New year, new ideas, new projects. The first is this lunchtime learning speaker series at Mammie's. Mammie's is a warm space where many non-library people feel comfortable; and people get to order their own food. Space and refreshments in one shot. I have three presenters lined up already, just need to find a screen, either big TV or high lumen projector & screen. The second I hope will be a community solar project, using the system we just built as a model for showing how people can partner on solar. The third is a permanent story walk along the bikeway trail, changed seasonally, with quotes from environmental writers and poets.
Library moment: in the grocery line Etienne, checking out the person ahead of me, asks me if I remember how Charlotte's Web ends. Man ahead of me says oh yeah E.B. White, good Maine writer, didn't he also write Blueberries for Sal. No that was McCloskey. Man says White lived in Brooklin. Just a conversation I don't expect to have in the grocery. I will always pick Etienne's line from now on.

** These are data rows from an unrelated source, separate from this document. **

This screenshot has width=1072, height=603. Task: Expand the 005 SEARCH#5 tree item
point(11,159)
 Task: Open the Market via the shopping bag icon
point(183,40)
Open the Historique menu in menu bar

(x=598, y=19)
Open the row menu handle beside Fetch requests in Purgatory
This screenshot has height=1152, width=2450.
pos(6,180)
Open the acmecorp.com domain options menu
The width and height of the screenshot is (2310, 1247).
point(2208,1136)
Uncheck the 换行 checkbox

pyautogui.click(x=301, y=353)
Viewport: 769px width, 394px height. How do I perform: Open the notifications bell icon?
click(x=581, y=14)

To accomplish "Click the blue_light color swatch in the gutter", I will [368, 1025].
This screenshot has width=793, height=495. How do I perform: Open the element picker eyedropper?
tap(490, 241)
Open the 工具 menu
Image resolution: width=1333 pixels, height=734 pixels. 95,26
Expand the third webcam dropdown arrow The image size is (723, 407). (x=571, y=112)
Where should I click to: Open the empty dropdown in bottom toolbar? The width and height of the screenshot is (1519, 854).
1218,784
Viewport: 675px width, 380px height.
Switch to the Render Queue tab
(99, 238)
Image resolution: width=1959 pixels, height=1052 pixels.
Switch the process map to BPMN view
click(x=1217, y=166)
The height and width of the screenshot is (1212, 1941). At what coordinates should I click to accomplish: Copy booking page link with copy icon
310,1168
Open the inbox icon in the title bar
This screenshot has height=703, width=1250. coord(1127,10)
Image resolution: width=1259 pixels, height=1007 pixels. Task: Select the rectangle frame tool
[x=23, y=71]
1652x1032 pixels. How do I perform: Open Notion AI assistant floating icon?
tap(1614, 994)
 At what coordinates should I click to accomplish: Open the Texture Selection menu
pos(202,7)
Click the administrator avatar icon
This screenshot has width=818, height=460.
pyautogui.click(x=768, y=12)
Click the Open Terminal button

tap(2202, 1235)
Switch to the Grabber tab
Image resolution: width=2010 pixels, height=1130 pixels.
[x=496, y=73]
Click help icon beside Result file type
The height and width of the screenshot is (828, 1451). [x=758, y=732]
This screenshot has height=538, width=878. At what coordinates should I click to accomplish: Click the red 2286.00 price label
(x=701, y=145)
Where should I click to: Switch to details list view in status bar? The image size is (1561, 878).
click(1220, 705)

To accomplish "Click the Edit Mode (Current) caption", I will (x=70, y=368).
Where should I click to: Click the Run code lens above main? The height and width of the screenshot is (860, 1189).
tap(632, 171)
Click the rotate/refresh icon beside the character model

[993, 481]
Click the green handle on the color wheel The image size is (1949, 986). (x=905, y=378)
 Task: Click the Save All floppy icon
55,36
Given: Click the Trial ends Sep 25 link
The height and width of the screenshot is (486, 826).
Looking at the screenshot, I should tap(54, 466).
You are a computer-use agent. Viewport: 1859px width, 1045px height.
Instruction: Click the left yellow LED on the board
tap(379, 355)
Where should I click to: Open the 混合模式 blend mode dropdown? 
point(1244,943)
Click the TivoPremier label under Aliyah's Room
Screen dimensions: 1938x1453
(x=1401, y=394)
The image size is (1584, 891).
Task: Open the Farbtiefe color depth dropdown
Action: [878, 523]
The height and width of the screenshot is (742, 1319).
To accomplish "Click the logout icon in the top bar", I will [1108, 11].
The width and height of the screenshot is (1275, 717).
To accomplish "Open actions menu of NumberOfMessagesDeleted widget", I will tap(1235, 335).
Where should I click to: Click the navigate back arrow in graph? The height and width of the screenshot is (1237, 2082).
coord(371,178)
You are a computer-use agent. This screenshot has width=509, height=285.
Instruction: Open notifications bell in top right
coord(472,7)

The timing of the new ten episode version of Day of the Jackal could not be more interesting. The 1973 version had deGaulle as the target, the 1997 version had the FBI director as the target. The target in this new version is a CEO of a big company, but he is a Jobs type visionary who wants to release software that would bring complete transparency to the movement of money. In this new version, the Jackal (British) kills the CEO and the British agents trying to catch him, and the corporate/government cabal who hired him appears to win the day. The most memorable parts of the series are the speeches the CEO gives, explaining how the very rich have corrupted everything in their quest for power and wealth. In the 1997 version (Bruce Willis, Richard Gere, Sidney Poitier) the Jackal is American, the cabal is Russian, the apparent target is the director of the FBI, the Irish terriorist plays a more important role, and the gun is a huge gattling gun thing.
So the components of the story are:
-- the Jackal, an emotionless, sociopathic assassin, who acquired his skills and taste for killing in the British or American army. It's a familiar story: the military trains them well, then they go rogue.
-- the target, a highly visible policy maker/politician
-- the agent and agency, FBI or MI6, in pursuit of the Jackal
-- the mole in the agency
-- the gun
-- the gun maker
-- the document forger
-- the Irish IRA guy(s) who may or may not help out
It might be interesting to see another iteration/reinterpretation of these components, maybe as future history.